A $4,000 Chickasaw-owned horse that crossed finish lines to earn more than $1 million this year fell just short of winning the coveted Triple Crown of quarter horse racing on Sunday.
Wicked Courage was the first horse since 2005 to vie for the Triple Crown. Only a trio of quarter horses has won the Triple Crown since formal racing of the breed began in the 1940s.
Owner Andrew Smith, a Chickasaw citizen and Ardmore resident, was confident Wicked Courage would win the Ruidoso Downs All American Derby on Labor Day. Had the horse won, it would have claimed top prizes in three races considered the coup d’état of quarter horse racing.
The Cinderella story came to an end after Wicked Courage was slow out of the gate and became boxed in on the rail behind three other horses.
As the race announcer said: “Wicked Courage has nowhere to go.”
The horse could not stay on the rail and pull ahead and could not go wide. He was surrounded by competitors and finished the race seventh.
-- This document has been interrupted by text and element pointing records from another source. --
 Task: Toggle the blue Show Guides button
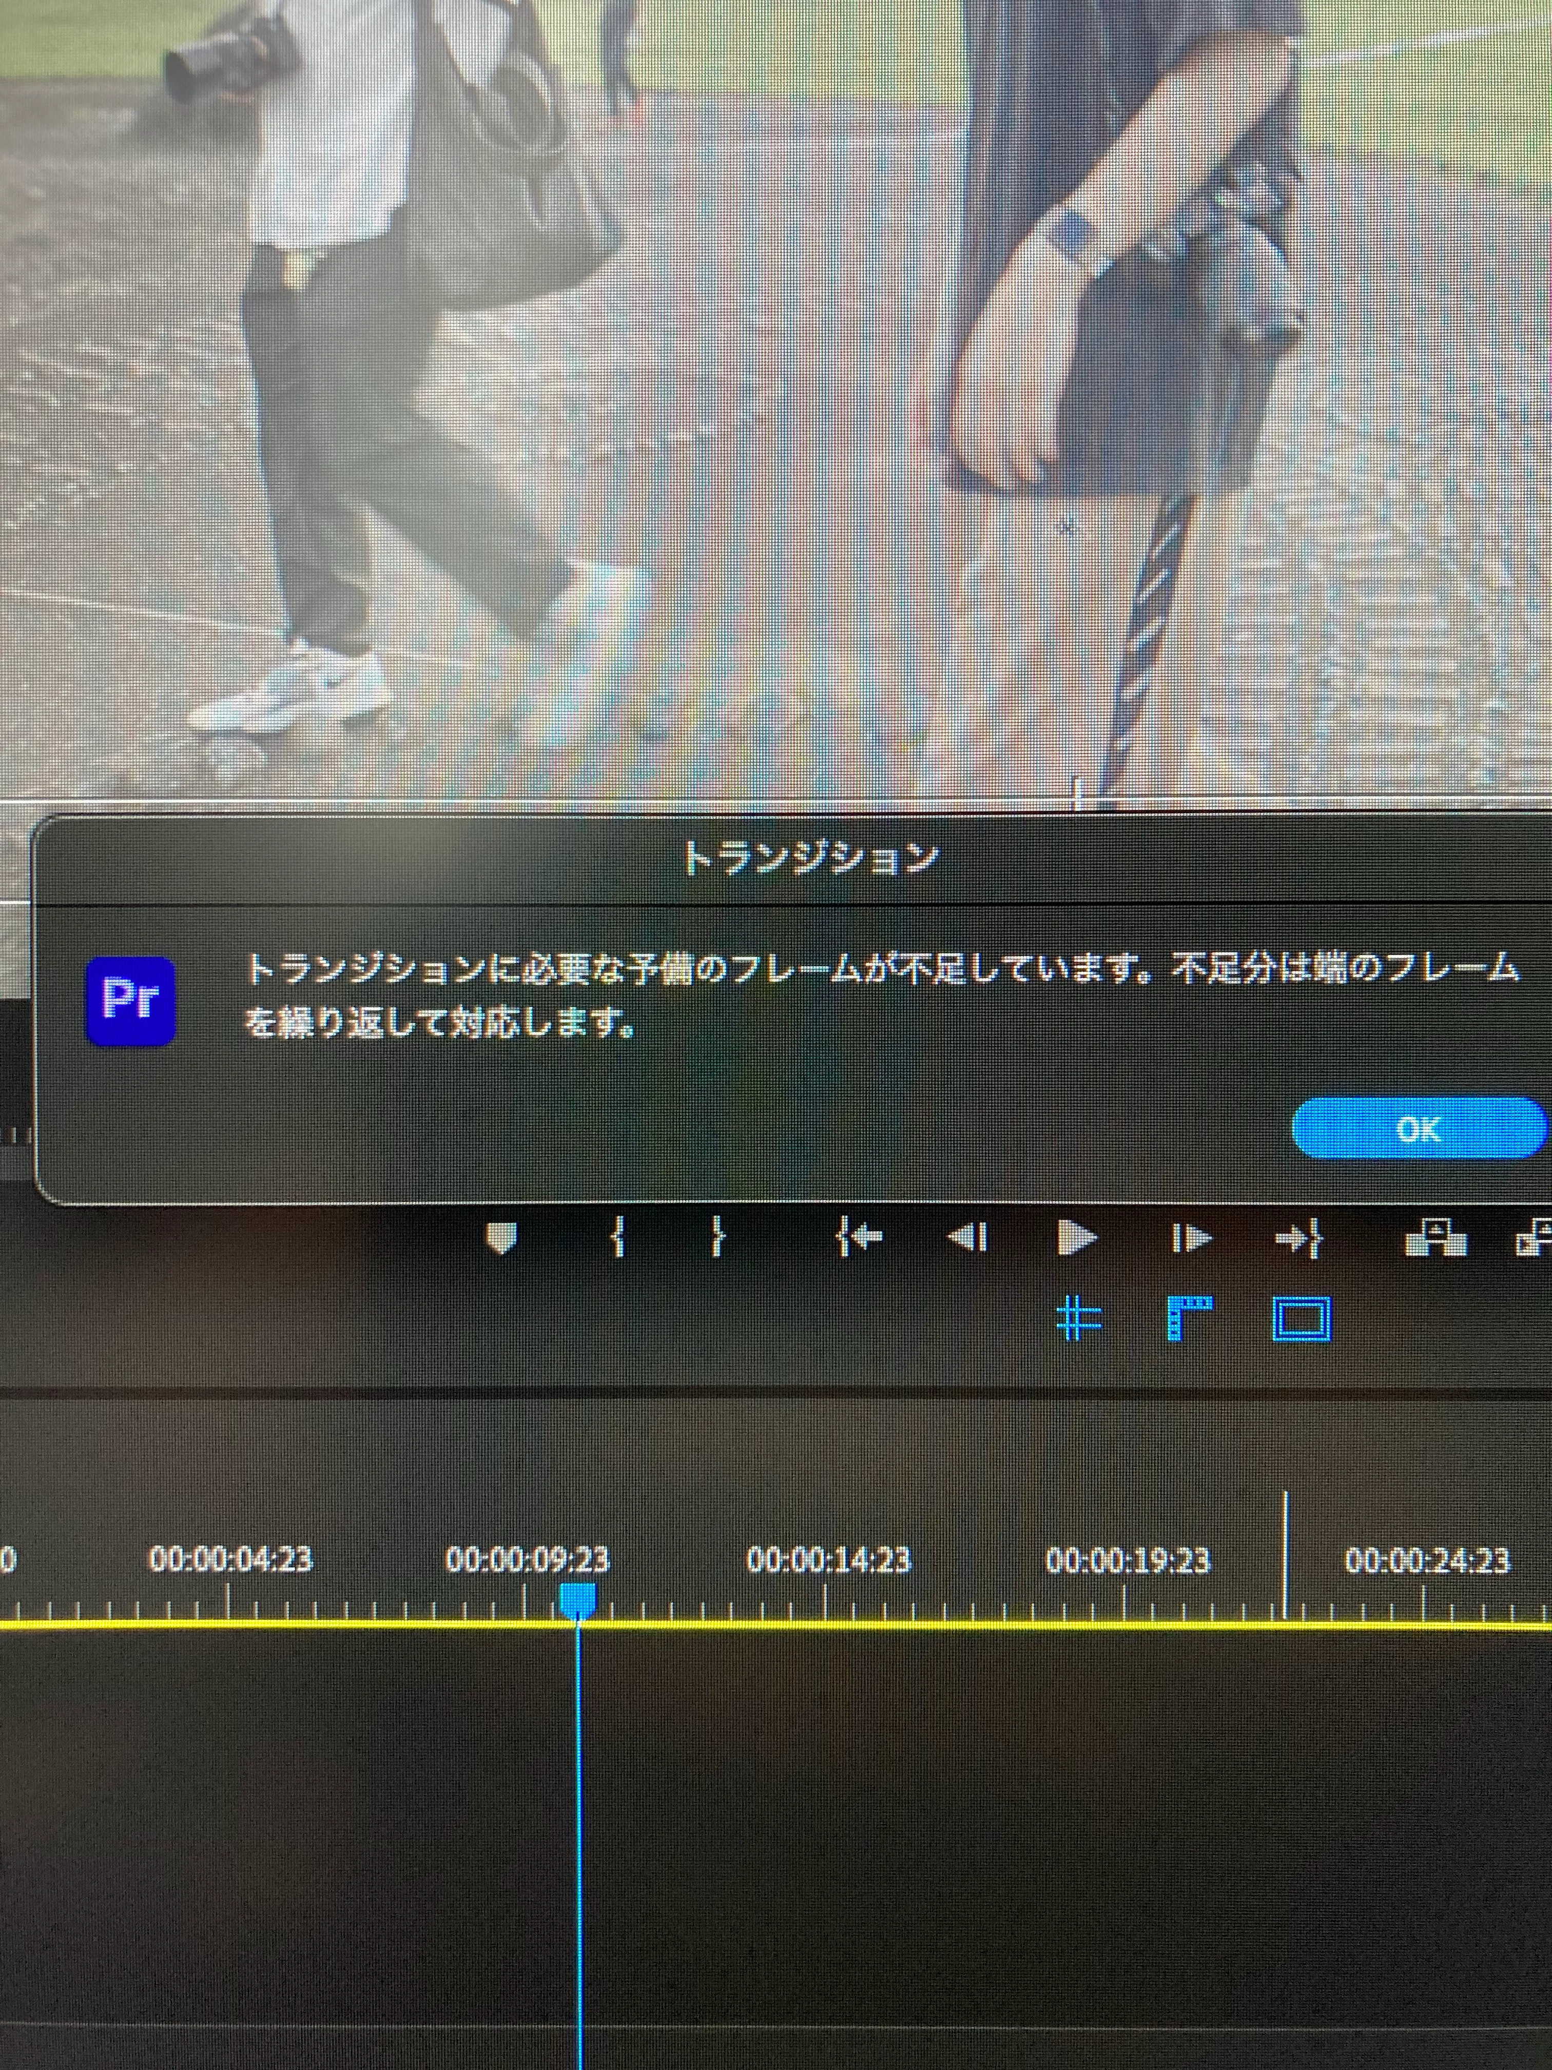(1079, 1319)
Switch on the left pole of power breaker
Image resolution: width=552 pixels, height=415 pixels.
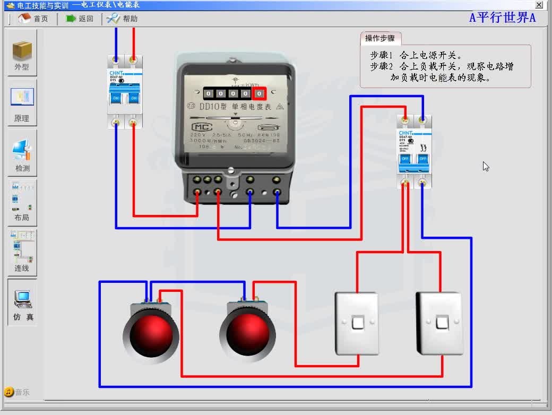pos(116,98)
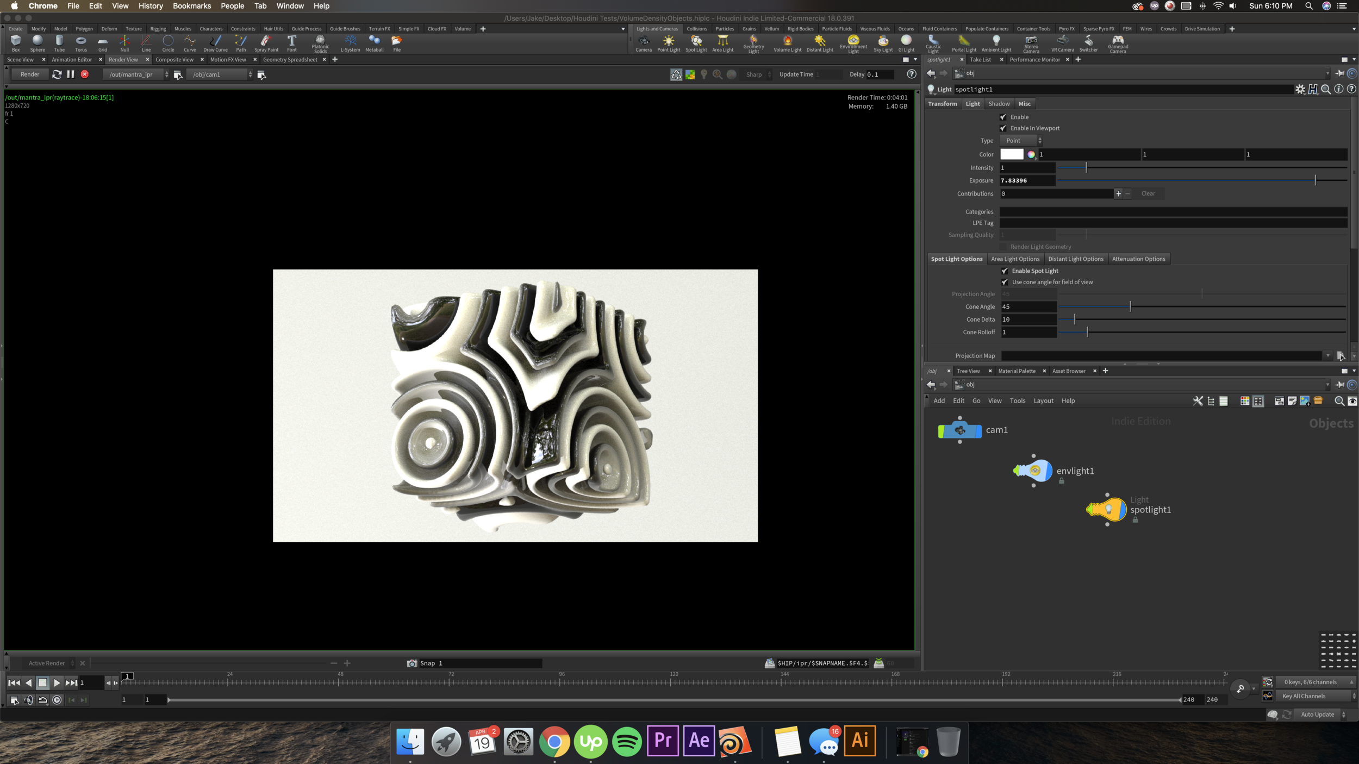Click the Material Palette tab

click(x=1018, y=371)
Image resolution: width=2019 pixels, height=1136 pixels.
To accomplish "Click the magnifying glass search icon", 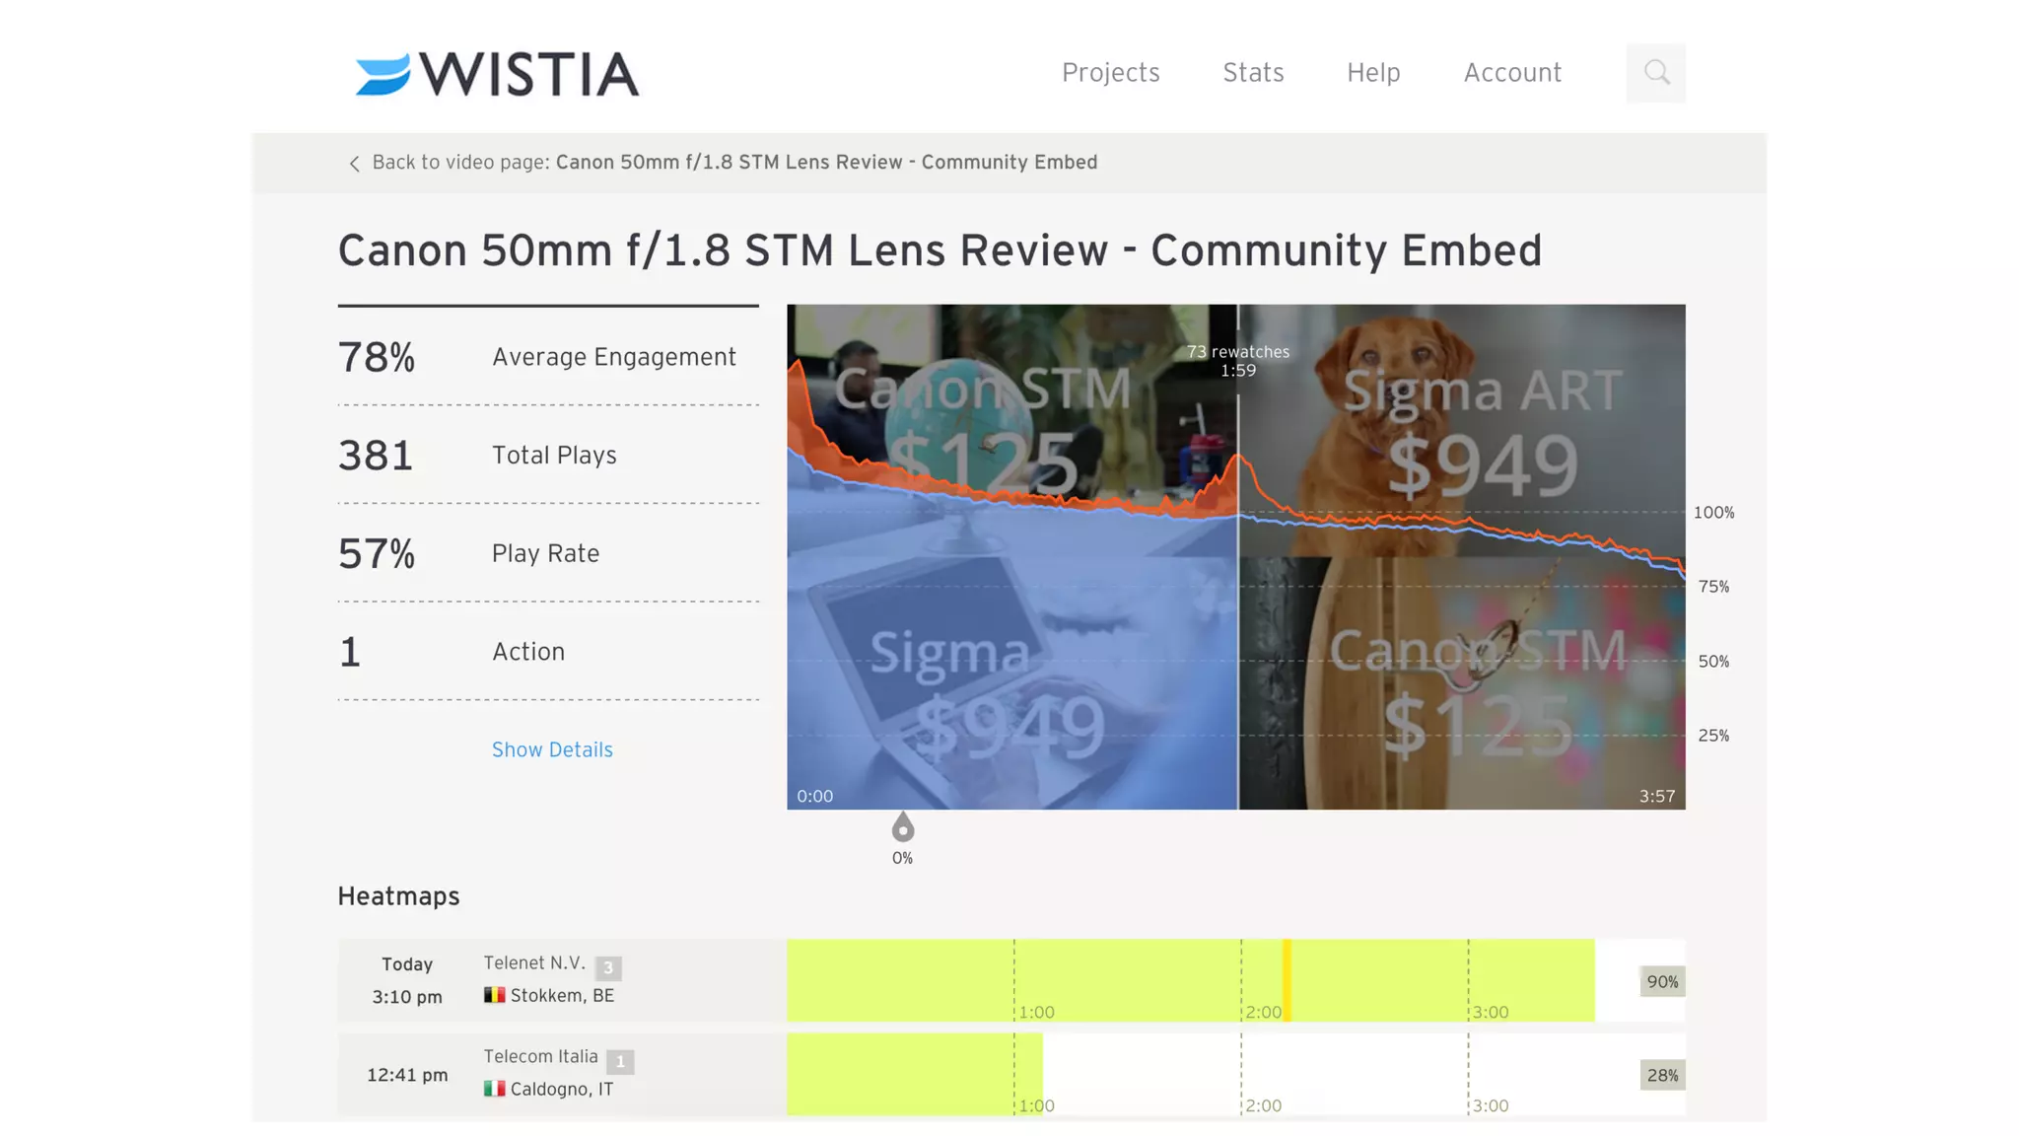I will (x=1656, y=73).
“I’m disappointed, but the sun came up today so everything will be okay,” Mr. Smith said Sept. 3.
Ninety days of rest are in store for the 3-year-old gelding, who was a heavy favorite to win last Sunday.
“We may not run him until March at Remington Park,” Mr. Smith said. “I want him to rest up, eat some grass and just relax some. He’s a great horse and still the fastest horse in America as far as I’m concerned.”
Wicked Courage moved into the top slot in the nation Aug. 6. He then proved he was one of the finest quarter horses in America by finishing second Aug. 17 by qualifying for the final leg of the Triple Crown. Wicked Courage finished second with a time of 21.16 seconds in the 440-yard race.